Furthermore, in order to form a lightly doped drain (LDD) region and a self-aligned contact, a cap insulation film is necessary on the gate electrode. In this case, a total film thickness of films including the gate electrode becomes about two times the thickness of the gate electrode, which results in a very high aspect ratio. Consequently, a processing margin becomes short in patterning the gate electrode. A margin of burying various kinds of materials in a space between gate electrodes such as a sidewall and a contact plug, and a processing margin of an interlayer insulation film that is once buried into a space between the gate electrodes and then removed become short. This problem is particularly evident in a transistor having a large film thickness of a gate electrode and a very small distance between the gate electrodes due to the employment of a polymetal structure such as a memory cell transistor of a dynamic random access memory (DRAM).
The problem of the very high aspect ratio can be solved somewhat by using a damascene process in the manufacturing of a memory cell of the DRAM, as described in Japanese patent application laid open No. 2002-43544 and Japanese patent application laid open No. 2002-110930. According to the damascene process, an inter-gate insulation film is formed before the gate electrode. Therefore, a defect due to a shortage in a covering rate of the inter-gate insulation film (a short-circuiting between contacts) can be prevented. However, in this case, it is difficult to substantially reduce steps of the photolithography process or substantially reduce the active region.
When a transistor size becomes small due to miniaturization of the transistor, a sub-threshold current increases based on what is called the “short-channel effect”. Accordingly, a refresh characteristic reduces in the DRAM, for example.
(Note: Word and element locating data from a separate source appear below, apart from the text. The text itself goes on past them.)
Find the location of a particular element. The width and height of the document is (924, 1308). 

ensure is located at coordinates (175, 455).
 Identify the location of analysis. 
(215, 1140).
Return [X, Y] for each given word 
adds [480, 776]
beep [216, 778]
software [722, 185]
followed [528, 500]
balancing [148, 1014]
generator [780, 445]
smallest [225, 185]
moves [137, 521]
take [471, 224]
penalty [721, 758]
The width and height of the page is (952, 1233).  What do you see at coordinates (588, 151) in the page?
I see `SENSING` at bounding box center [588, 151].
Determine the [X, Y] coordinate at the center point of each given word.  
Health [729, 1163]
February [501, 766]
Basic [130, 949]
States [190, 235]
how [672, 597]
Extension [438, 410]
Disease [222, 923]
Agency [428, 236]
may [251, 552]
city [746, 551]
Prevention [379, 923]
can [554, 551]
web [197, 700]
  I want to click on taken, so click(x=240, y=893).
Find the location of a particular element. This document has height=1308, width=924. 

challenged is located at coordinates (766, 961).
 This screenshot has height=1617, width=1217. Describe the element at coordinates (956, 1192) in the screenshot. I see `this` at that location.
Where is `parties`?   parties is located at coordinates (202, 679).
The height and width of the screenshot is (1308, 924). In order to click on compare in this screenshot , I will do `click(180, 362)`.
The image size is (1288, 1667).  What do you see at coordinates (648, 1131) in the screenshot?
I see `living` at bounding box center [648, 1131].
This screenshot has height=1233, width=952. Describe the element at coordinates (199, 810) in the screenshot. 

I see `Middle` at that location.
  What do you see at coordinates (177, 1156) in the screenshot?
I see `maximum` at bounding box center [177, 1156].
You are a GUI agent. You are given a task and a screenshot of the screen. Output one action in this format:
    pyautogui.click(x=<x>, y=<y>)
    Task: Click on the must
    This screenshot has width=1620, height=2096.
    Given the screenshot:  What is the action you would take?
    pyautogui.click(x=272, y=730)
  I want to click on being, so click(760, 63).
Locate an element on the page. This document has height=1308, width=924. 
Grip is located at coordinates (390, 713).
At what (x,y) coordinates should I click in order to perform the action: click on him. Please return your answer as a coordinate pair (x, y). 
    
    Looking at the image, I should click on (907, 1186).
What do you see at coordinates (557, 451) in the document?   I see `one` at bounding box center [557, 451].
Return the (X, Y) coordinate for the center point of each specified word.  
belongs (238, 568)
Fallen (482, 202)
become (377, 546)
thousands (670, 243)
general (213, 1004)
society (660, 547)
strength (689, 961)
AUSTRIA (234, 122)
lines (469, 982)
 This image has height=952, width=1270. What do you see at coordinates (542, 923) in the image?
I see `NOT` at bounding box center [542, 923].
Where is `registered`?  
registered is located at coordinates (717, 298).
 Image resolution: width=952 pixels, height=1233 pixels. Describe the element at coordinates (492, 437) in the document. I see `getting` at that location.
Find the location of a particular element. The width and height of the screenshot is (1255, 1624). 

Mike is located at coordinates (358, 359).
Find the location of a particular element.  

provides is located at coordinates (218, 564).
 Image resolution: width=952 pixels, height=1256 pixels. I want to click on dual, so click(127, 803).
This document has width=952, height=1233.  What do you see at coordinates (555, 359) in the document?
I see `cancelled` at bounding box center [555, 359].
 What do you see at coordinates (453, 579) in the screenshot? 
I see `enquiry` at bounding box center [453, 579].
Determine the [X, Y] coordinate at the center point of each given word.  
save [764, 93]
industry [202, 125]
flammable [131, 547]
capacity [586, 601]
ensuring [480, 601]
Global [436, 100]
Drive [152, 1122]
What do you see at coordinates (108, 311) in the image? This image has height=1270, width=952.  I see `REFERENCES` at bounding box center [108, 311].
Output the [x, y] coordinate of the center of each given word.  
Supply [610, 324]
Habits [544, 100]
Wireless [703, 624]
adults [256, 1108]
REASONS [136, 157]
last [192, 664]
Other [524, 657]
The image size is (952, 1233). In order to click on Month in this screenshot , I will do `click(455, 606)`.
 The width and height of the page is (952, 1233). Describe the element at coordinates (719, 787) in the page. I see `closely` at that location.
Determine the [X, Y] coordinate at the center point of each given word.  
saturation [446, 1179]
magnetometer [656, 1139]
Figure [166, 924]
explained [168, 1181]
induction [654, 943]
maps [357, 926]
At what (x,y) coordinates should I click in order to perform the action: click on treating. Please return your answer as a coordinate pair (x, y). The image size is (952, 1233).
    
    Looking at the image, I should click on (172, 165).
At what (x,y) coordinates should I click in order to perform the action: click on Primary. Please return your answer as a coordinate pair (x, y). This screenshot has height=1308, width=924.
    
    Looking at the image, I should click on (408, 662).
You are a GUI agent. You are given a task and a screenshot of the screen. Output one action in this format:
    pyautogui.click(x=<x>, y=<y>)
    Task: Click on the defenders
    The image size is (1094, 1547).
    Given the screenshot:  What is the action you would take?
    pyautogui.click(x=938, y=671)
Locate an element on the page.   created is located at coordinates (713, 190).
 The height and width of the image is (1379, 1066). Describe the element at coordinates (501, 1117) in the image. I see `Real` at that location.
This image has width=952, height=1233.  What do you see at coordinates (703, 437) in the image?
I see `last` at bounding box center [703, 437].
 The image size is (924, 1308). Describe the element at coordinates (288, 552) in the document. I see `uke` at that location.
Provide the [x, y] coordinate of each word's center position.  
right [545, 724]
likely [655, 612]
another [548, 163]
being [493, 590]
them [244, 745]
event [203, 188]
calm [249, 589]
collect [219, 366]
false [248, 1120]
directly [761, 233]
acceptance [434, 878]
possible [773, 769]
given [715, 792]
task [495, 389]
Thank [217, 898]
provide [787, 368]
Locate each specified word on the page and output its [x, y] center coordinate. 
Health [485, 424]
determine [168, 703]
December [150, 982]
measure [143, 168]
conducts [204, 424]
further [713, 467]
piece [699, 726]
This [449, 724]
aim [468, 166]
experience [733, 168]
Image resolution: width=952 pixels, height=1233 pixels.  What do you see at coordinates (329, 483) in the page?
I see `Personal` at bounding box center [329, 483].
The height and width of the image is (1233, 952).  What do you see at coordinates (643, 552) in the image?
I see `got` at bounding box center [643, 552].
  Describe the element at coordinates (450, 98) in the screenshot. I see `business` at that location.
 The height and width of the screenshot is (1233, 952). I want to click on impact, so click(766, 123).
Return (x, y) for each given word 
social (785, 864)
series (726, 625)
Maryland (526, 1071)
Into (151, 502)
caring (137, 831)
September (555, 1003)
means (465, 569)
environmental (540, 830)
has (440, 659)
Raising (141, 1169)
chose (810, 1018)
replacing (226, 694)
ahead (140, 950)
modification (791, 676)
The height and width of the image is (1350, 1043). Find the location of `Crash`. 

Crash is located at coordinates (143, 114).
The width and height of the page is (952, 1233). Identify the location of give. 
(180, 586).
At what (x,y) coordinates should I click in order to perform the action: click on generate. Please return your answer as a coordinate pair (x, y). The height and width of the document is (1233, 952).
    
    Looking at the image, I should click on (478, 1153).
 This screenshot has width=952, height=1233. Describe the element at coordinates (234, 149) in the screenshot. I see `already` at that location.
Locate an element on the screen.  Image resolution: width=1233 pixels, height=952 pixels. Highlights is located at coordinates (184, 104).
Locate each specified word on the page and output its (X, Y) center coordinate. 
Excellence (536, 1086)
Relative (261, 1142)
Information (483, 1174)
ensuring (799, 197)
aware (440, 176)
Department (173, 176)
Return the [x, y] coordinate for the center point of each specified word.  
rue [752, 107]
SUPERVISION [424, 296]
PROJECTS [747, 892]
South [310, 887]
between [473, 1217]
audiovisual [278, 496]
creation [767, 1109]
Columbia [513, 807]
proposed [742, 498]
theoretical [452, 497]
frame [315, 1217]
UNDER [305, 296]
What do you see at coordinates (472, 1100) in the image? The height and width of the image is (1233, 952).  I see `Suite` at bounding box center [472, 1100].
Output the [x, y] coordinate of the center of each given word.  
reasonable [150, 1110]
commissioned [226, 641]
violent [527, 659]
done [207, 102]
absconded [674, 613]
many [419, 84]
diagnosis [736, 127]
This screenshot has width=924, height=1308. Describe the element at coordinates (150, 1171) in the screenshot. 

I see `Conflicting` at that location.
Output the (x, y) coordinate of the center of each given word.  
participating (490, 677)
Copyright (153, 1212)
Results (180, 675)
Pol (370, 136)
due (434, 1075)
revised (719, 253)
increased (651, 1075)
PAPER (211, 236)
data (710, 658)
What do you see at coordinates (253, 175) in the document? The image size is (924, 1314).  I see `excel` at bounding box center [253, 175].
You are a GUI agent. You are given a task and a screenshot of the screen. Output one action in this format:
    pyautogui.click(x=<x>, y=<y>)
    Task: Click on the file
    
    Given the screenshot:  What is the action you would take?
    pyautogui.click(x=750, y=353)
In order to solve this problem, it is effective to secure a sufficient gate length while suppressing the area per one transistor by burying a gate electrode within a trench formed on a semiconductor substrate (see Japanese patent No. 3,150,496).
However, in order to embed a gate electrode into the trench, a mask pattern to form the trench on the semiconductor substrate is separately necessary. Therefore, it is also difficult to reduce steps of a photolithography process and to substantially reduce an active region.